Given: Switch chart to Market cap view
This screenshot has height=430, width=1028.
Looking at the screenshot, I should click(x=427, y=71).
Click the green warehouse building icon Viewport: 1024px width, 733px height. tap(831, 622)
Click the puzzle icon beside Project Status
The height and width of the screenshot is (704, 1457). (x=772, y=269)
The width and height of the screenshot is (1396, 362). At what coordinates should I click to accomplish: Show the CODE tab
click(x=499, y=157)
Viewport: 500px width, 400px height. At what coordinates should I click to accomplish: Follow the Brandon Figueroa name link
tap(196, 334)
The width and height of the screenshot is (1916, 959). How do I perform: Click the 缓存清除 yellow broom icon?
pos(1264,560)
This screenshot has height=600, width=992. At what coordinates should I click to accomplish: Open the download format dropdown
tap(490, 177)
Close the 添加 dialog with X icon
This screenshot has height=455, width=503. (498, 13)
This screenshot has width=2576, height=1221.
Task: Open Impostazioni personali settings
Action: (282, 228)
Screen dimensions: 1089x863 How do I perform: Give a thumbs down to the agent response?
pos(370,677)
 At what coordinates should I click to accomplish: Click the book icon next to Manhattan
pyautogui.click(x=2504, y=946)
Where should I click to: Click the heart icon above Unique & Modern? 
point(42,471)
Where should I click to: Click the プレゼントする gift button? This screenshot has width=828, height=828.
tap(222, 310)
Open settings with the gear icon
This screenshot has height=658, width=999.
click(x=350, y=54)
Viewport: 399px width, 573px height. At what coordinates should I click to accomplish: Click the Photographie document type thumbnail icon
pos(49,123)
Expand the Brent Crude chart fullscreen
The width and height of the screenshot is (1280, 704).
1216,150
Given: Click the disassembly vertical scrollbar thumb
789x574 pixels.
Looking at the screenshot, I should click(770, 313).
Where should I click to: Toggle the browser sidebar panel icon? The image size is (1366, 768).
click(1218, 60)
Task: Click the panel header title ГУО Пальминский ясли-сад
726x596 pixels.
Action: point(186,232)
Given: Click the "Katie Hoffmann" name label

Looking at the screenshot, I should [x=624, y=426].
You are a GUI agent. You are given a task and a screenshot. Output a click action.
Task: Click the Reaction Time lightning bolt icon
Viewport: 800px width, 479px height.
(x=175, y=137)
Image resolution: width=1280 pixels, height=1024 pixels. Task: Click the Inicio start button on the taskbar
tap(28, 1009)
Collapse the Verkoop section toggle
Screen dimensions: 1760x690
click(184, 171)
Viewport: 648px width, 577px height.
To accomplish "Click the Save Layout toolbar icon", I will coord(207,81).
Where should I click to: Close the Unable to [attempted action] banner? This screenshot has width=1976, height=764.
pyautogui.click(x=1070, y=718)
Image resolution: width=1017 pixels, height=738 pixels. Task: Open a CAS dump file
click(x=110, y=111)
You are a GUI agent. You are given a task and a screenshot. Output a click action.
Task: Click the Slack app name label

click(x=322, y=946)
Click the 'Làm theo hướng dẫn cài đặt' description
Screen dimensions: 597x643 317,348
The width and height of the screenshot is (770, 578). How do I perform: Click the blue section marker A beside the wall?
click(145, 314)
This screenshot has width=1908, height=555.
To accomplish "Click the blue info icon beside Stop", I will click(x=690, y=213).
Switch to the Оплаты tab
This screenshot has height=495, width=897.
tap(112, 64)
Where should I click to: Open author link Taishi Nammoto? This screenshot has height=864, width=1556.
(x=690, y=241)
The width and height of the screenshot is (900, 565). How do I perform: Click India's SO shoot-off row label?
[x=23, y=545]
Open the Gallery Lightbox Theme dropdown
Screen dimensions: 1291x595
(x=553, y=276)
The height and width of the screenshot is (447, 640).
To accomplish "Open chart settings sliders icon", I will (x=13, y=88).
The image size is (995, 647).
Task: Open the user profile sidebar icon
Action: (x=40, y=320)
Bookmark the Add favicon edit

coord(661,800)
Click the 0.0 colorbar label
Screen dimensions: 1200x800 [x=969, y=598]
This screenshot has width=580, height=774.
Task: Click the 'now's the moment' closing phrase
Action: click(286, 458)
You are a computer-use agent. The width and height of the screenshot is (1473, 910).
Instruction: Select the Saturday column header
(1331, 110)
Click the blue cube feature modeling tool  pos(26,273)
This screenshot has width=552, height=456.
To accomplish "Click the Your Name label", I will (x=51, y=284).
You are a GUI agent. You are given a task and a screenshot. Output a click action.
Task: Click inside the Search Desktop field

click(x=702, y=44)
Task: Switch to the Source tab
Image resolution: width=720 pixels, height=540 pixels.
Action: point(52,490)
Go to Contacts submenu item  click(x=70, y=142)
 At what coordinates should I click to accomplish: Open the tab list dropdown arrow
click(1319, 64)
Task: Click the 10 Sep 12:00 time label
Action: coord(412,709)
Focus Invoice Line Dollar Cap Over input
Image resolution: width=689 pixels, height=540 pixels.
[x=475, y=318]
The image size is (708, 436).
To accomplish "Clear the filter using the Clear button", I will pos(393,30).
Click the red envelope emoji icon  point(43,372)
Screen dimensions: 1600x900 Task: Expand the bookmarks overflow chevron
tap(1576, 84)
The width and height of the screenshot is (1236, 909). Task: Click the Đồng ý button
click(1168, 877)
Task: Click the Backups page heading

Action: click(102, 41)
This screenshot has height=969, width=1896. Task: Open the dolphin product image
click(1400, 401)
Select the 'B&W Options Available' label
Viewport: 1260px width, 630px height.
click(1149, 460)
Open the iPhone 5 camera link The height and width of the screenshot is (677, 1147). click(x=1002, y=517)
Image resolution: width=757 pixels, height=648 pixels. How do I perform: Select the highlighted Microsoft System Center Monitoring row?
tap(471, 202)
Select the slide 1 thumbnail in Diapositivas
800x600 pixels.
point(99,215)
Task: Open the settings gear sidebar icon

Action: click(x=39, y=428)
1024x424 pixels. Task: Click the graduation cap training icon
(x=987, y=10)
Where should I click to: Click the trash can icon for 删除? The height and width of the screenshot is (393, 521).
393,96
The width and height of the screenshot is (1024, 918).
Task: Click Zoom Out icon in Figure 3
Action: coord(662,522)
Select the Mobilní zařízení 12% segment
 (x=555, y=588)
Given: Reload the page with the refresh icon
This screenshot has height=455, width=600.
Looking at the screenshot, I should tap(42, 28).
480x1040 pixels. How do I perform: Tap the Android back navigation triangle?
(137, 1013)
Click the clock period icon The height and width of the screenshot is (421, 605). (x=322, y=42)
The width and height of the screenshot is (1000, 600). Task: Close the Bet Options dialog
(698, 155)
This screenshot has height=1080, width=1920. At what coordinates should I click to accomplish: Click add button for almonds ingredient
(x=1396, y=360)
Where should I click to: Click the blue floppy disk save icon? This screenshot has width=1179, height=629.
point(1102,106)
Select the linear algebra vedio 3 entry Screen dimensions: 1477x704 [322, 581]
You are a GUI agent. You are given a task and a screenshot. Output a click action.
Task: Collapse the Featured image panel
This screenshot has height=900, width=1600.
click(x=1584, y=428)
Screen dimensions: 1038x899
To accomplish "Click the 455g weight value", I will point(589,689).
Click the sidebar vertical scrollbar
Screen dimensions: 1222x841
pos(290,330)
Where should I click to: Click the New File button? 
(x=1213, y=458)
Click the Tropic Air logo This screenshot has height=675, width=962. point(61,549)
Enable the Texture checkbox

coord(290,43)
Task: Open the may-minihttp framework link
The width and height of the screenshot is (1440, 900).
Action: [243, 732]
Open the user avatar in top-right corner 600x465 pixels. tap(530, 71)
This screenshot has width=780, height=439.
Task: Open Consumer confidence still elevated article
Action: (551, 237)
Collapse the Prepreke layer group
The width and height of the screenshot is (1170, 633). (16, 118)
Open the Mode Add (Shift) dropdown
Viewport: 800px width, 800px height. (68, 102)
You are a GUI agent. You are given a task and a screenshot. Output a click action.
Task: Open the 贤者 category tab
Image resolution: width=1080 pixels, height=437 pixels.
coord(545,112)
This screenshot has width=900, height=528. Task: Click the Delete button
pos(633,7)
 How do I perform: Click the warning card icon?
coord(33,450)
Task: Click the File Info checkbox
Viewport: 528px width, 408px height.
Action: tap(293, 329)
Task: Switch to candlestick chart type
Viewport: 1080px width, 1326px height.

···

Print exactly the lines above, between the one holding "Where should I click to: Click the trash" and the one holding "Task: Open the 贤者 category tab", inclusive, and nothing besides.

Where should I click to: Click the trash can icon for 删除? The height and width of the screenshot is (393, 521).
393,96
The width and height of the screenshot is (1024, 918).
Task: Click Zoom Out icon in Figure 3
Action: coord(662,522)
Select the Mobilní zařízení 12% segment
 (x=555, y=588)
Given: Reload the page with the refresh icon
This screenshot has height=455, width=600.
Looking at the screenshot, I should tap(42, 28).
480x1040 pixels. How do I perform: Tap the Android back navigation triangle?
(137, 1013)
Click the clock period icon The height and width of the screenshot is (421, 605). (x=322, y=42)
The width and height of the screenshot is (1000, 600). Task: Close the Bet Options dialog
(698, 155)
This screenshot has height=1080, width=1920. At what coordinates should I click to accomplish: Click add button for almonds ingredient
(x=1396, y=360)
Where should I click to: Click the blue floppy disk save icon? This screenshot has width=1179, height=629.
point(1102,106)
Select the linear algebra vedio 3 entry Screen dimensions: 1477x704 [322, 581]
You are a GUI agent. You are given a task and a screenshot. Output a click action.
Task: Collapse the Featured image panel
This screenshot has height=900, width=1600.
click(x=1584, y=428)
Screen dimensions: 1038x899
To accomplish "Click the 455g weight value", I will point(589,689).
Click the sidebar vertical scrollbar
Screen dimensions: 1222x841
pos(290,330)
Where should I click to: Click the New File button? 
(x=1213, y=458)
Click the Tropic Air logo This screenshot has height=675, width=962. point(61,549)
Enable the Texture checkbox

coord(290,43)
Task: Open the may-minihttp framework link
The width and height of the screenshot is (1440, 900).
Action: [243, 732]
Open the user avatar in top-right corner 600x465 pixels. tap(530, 71)
This screenshot has width=780, height=439.
Task: Open Consumer confidence still elevated article
Action: (551, 237)
Collapse the Prepreke layer group
The width and height of the screenshot is (1170, 633). (16, 118)
Open the Mode Add (Shift) dropdown
Viewport: 800px width, 800px height. (68, 102)
You are a GUI agent. You are given a task and a screenshot. Output a click action.
Task: Open the 贤者 category tab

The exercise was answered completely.